Dengan kelegaan luar biasa si Mbah Ibu selalu mengajakku bersujud menciumi bumi
sebagai tanda rasa syukur luar biasa karena para Bidadari telah sudi turun
membagi cahaya dari Maha Cahaya kepada penduduk desa kami. Bumi seperti
mengerti, setiap kami selesai bersujud maka beribu kunang-kunang berhamburan
entah darimana datangnya mengerumuni kami dan aku percaya kunang-kunang itu di
hadiahkan pada Bidadari untuk memberi senyuman pada wajah ku karena konon pada
roh-roh suci selalu menjelma menjadi kunang-kunang. Aku begitu yakin
kunang-kunang adalah cara roh suci ibuku berbicara padaku. Ya, harum tubuh
ibuku di antara kunang-kunang yang menari diantara malam dengan pekat yang
hebat….
Setiap
pagi penduduk desaku bangun dengan wajah gemerlap penuh cahaya yang menyemburat
dari dalam dada mereka. Mereka tidak tahu bahwa setiap malam Bidadari-Bidadari
penhuni sorga itu menebarkan serbuk cahaya pada mimpi mereka. Demikianlah di
desa kami yang sangat sederhana itu setiap malam kami memanggil
Bidadari-Bidadari itu karena si Mbah Ibu yakin jika rahim-rahim merah muda
penduduk desa kami bahagia maka bayi-bayi yang akan lelap didalamnya akan
menjadi bayi yang penuh dengan cinta di dadanya. Jadi ketika mereka lahir maka
dunia akan penuh dengan cinta karena bayi-bayi itu akan terus memancarkan detak
jantung yang memompa cinta ke seluruh jaringan nadinya.
Setiap
malam meskipun desa kami tak punya listrik, desa kami selalu benderang dengan
cahaya Bidadari-Bidadari yang turun. Malam-malam yang sangat membahagiakan.

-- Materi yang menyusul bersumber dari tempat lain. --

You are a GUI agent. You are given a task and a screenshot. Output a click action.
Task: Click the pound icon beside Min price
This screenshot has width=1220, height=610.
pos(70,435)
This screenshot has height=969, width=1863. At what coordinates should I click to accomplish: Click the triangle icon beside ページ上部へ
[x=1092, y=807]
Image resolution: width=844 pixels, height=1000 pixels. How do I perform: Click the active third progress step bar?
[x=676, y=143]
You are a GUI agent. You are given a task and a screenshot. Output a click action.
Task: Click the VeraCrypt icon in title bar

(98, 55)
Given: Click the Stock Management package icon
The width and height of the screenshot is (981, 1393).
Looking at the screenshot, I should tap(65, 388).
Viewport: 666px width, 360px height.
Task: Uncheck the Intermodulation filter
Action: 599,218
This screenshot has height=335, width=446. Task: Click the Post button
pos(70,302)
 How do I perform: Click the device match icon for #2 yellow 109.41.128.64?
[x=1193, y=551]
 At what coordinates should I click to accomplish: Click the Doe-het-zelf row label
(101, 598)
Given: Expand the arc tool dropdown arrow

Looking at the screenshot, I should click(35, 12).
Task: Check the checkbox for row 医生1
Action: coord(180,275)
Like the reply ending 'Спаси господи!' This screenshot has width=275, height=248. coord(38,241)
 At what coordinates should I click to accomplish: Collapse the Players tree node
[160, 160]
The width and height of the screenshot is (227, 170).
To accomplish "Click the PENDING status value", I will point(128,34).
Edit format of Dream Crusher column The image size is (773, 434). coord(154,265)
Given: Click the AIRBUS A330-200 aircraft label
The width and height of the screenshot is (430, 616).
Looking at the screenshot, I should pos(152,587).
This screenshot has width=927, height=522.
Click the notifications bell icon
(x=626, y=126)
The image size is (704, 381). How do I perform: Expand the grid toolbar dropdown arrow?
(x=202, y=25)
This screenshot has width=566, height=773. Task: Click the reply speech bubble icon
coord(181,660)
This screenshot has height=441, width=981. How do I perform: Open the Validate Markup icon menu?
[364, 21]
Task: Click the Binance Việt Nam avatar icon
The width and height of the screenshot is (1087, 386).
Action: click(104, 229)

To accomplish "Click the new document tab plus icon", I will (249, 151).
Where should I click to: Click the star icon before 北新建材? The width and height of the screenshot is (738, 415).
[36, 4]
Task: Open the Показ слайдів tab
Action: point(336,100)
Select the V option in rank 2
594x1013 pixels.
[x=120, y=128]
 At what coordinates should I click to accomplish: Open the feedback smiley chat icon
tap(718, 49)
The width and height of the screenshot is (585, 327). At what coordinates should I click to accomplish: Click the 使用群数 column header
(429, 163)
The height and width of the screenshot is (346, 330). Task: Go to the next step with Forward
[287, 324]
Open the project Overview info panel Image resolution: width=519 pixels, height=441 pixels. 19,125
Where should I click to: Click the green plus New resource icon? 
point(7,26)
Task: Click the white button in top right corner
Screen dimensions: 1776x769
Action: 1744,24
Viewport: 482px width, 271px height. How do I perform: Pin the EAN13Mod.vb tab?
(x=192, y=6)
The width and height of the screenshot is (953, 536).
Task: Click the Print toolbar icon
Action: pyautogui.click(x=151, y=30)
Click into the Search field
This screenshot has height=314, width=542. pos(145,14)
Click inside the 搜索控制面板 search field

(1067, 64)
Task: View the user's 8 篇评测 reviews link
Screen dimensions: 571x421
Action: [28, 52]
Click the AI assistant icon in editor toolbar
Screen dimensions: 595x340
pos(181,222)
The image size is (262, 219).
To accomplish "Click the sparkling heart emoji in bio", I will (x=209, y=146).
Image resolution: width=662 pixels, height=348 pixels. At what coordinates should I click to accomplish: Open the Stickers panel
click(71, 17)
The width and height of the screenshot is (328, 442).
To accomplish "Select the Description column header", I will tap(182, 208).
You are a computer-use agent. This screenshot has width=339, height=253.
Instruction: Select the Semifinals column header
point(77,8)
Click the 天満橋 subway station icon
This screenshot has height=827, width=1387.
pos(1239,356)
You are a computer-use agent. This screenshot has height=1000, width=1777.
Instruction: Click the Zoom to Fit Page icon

Kemana pun kami pergi, para penduduk selalu memberi senyum tak terhingga pada
kami, pemanggil Bidadari itu memang telah diwariskan secara turun menurun oleh
nenek moyangku. Hanya keluarga ku yang memiliki ilmu itu.
Hingga
satu hari entah karena terlalu renta atau karena memang sudah saatnya, simbah
Ibu pergi memenuhi Maha Cahaya. Sejak itu duniaku benar-benar gulita. Meskipun
sebelum pergi si Mbah Ibu sangat mewanti-wanti untuk tetap meneruskan memanggil
Bidadari di setiap malam, pesan itu tak pernah ku jalankan. Aku begitu marah
luar biasa, tidak tahu kepada siapa. Setiap malam aku memilih tidur untuk
melupakan kerinduanku pada si Mbah Ibu daripada memanggil Bidadari untuk
desaku. Demikianlah sejak si Mbah Ibu pergi, tak ada lagi yang memanggil
Bidadari. Tentu saja akibatnya malam semakin membuat kelam desaku. Tak ada satu
pun cahaya yang memancar di atap-atap rumah penduduk. Tak ada serbuk cahaya
yang menaburkan cinta pada mimpi-mimpi mereka. Akibatnya, setiap pagi
orang-orang menjadi kekeringan oleh cinta karena pada darahnya tak lagi
mengalir bahagia. Hidup menjadi penuh kekhawatiran karena orang-orang tak lagi
mau bermimpi. Mereka takut untuk bermimpi. Mereka menjadi lemah. Tak ada lagi
kekuatan untuk mengejar mimpi. Banyak penduduk desaku yang akhirnya meninggal
karena mereka memilih itu daripada hidup tanpa mimpi. Aku tak tahan dengan
pemandangan itu. Hingga pada satu pagi yang masih menyisakan pakat yang
sepekat-pekatnya kutinggalkan desaku. Demikianlah keturunan terakhir pemanggil
Bidadari tak lagi berada di desa itu.
Bertahun-tahun
kutinggalkan desaku, tanpa kenangan sedikit pun. Setiap kali ingatan tentang si
Mbah Ibu dan desaku yang penuh cahaya Bidadari itu muncul, buru-buru aku bunuh
dengan minuman atau obat yang membuatku terlelap sedalam-dalamnya dalam mimpi
tanpa matahari. Hatiku tak lagi mampu merasakan apapun. Meskipun kata
orang-orang kecantikanku mampu menbuat tulang di leher para lelaki bergerak
tetapi tak sedikit pun aku mampu merasakan detak dalam hatiku, orkestra itu
telah mati. Senyum tak ada lagi dalam mataku. Orkestra itu telah pergi bersama
kepergian Simbah Ibu. Kesedihan yang tak bias dieja oleh huruf paling purba
sekali pun. Aku pilih pekerjaan yang membuat ku harus berjalan ke pelosok dunia
untuk melupa. Tapi ingatan adalah sebuah luka yang sangat menyakitkan. Hingga
suatu hari aku menyerah pada kesedihanku. Rindu yang tak tertahan luar biasa
membuatku melolong berhari-hari tanpa henti. Kupanggil berkali-kali perempuan
bermata sorga itu. Aku benar-benar rindu memanggil Bidadari. Aku rindu
kunang-kunang yang keluar dari Bumi. Aku rindu Ibuku. Aku rindu malam. Aku rindu bersujud pada bumi. Aku rindu
melihat wajah-wajah bahagia di desaku. Aku rindu hidup.